Corfu Day Two

 I woke up to a text from Beth and Brian enticing me with the proposal of checking out a nearby town with a car. I haven’t been in an automobile for some time and there’s plenty of island left to see. I woke up slow, the heater seems to be broken (or I don’t speak enough Greek to make it work) and that makes mornings hard. As a Californian, it doesn’t help when I know that there will probably be rain outside. 

I went to a local cafe to meet up with the two of them. They had no luck with getting a car, most of the spots that rent do so during the high season only. We resolved the issue by having a coffee and looking at the old fort. This became increasingly difficult due to some absurdly gusty wind. Steel ashtrays were being whipped off of the patio furniture and the sun shade was making some awfully threatening noises. We paid and decided the best way to flee the incoming storm was a bus ride.

A day pass on the island is about five bucks. Alarmingly this is how much the same would cost in Los Angeles. That’s for two reasons. Public transit in LA is shockingly cheap and everything on an island is shockingly expensive. We rolled around for a couple hours watching the sights go by. The waves coming up along the coast were dramatic. I was quite content to be in a nice warm bus yapping away.

The storm died down around the same time the bus deposited us in the city center. Coincidentally, that was also lunchtime. Beth and Brian had spotted a butcher and we made a meal around that. Pork cutlet and chicken nuggets from the butcher. And I mean a real butcher. There was a rail with meat hooks leading from the freezer to the butcher blocks in the front. Bread and cookies from the bakery. Cheese, veggies, and beer from the market. Olives from a vendor across the street from their apartment.

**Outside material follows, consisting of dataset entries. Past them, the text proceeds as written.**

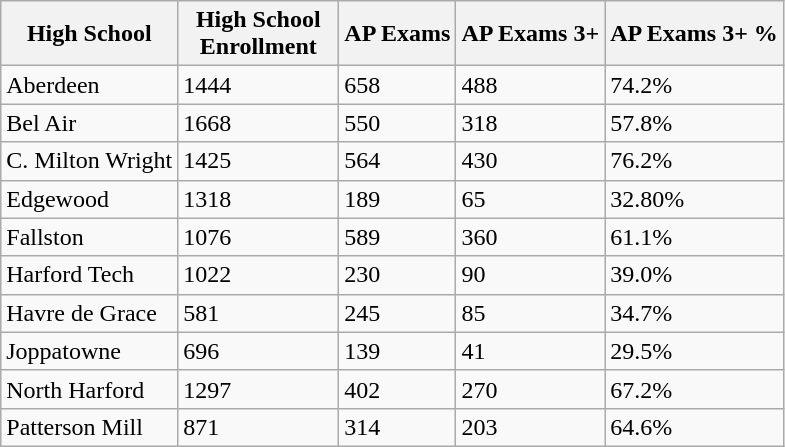
High School Enrollment [258, 34]
1444 [258, 85]
430 [530, 161]
29.5% [694, 351]
488 [530, 85]
Joppatowne [90, 351]
696 [258, 351]
550 [398, 123]
402 [398, 389]
230 [398, 275]
589 [398, 237]
Fallston [90, 237]
1076 [258, 237]
1318 [258, 199]
32.80% [694, 199]
581 [258, 313]
74.2% [694, 85]
65 [530, 199]
AP Exams 3+ [530, 34]
39.0% [694, 275]
203 [530, 427]
1022 [258, 275]
85 [530, 313]
564 [398, 161]
North Harford [90, 389]
318 [530, 123]
61.1% [694, 237]
Harford Tech [90, 275]
Bel Air [90, 123]
34.7% [694, 313]
67.2% [694, 389]
64.6% [694, 427]
C. Milton Wright [90, 161]
AP Exams 3+ % [694, 34]
139 [398, 351]
76.2% [694, 161]
57.8% [694, 123]
314 [398, 427]
High School [90, 34]
Edgewood [90, 199]
871 [258, 427]
Havre de Grace [90, 313]
360 [530, 237]
1297 [258, 389]
1668 [258, 123]
Aberdeen [90, 85]
189 [398, 199]
Patterson Mill [90, 427]
90 [530, 275]
658 [398, 85]
270 [530, 389]
1425 [258, 161]
AP Exams [398, 34]
41 [530, 351]
245 [398, 313]
Capture the cell that displays the provided text and extract its [X, Y] central coordinate. 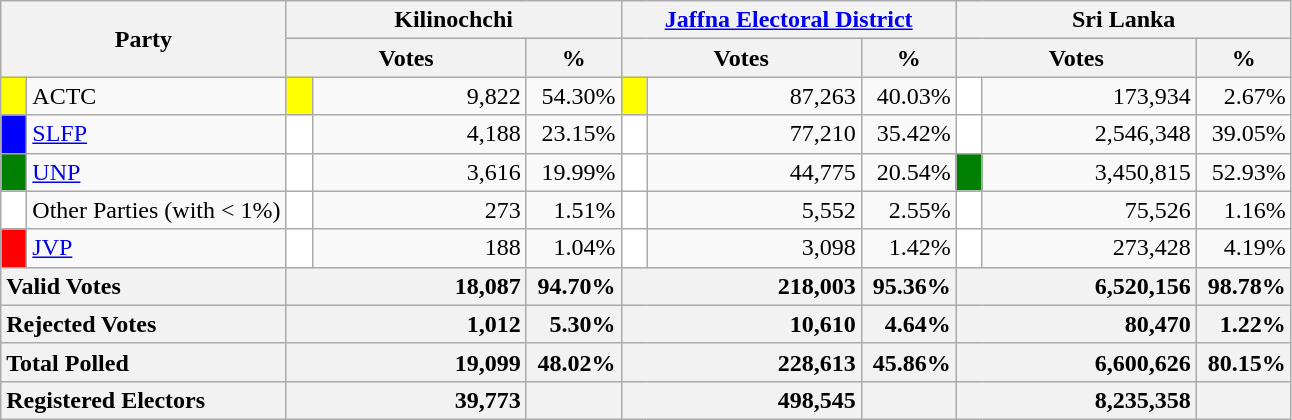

Brian is a fantastic cook. I asked what I could do to help “Stay the fuck out of the way.” As my ex housemates can attest, I’m more or less the same way. The veggies and cheese were assembled into a beautiful salad while Beth and I snacked on more cheese, bread, and olives. The cookies made for a fine desert. We chatted about the struggles of traveling and one issue we share is how difficult it can be to find a supply of English books on the road. Since I’ve been sticking to major cities I’ve had a relatively easy time, even Corfu has a bookshop with some English books. Brian just came from Albania where any book is hard to come by. The scars of dictatorship run deep. He’s gifted me a book on life in Albania which cost him an arm and a leg to obtain out there. Regrettably, I gave my inventory away to the nearest bookshop days ago. Lesson learned, hold on to them for longer.

Lunch and good company

After naptime I did some planning. My stay here is over on Sunday and I have nothing booked after that. There are other islands I’d like to see. The next link in the chain is Paxos, population 2500. It is remote enough that I can’t even get a direct ferry inbound from Corfu to Paxos on the day of my choosing even through they’re right next to each other. They only run twice a week and not on Sundays. I was pulling my hair out trying to figure out how I was going to get from Paxos to Kefalonia or Ithaca. There have been ferries but they must be seasonal, I can’t book a ticket. All of a sudden, I remembered that airplanes exist. To get from Paxos to Kefalonia…

Make sure it is Wednesday

Ferry from Paxos to the south of Corfu

Bus from the ferry terminal to the airport

Fly to Kefalonia

The ferry comes sparingly and so do the planes.

Tonight’s beer was at The Bristol, a bar I am thankful for since I don’t feel out of place speaking English there. The DJ is spinning records and doing a great job. He’s talented but most importantly, tonight is not serious. It’s a 50/50 chance that he will either miss a transition to smoke or deliver something creative and difficult. My decks are packed away and I’m wishing I was able to spin a bit. It’ll be a while.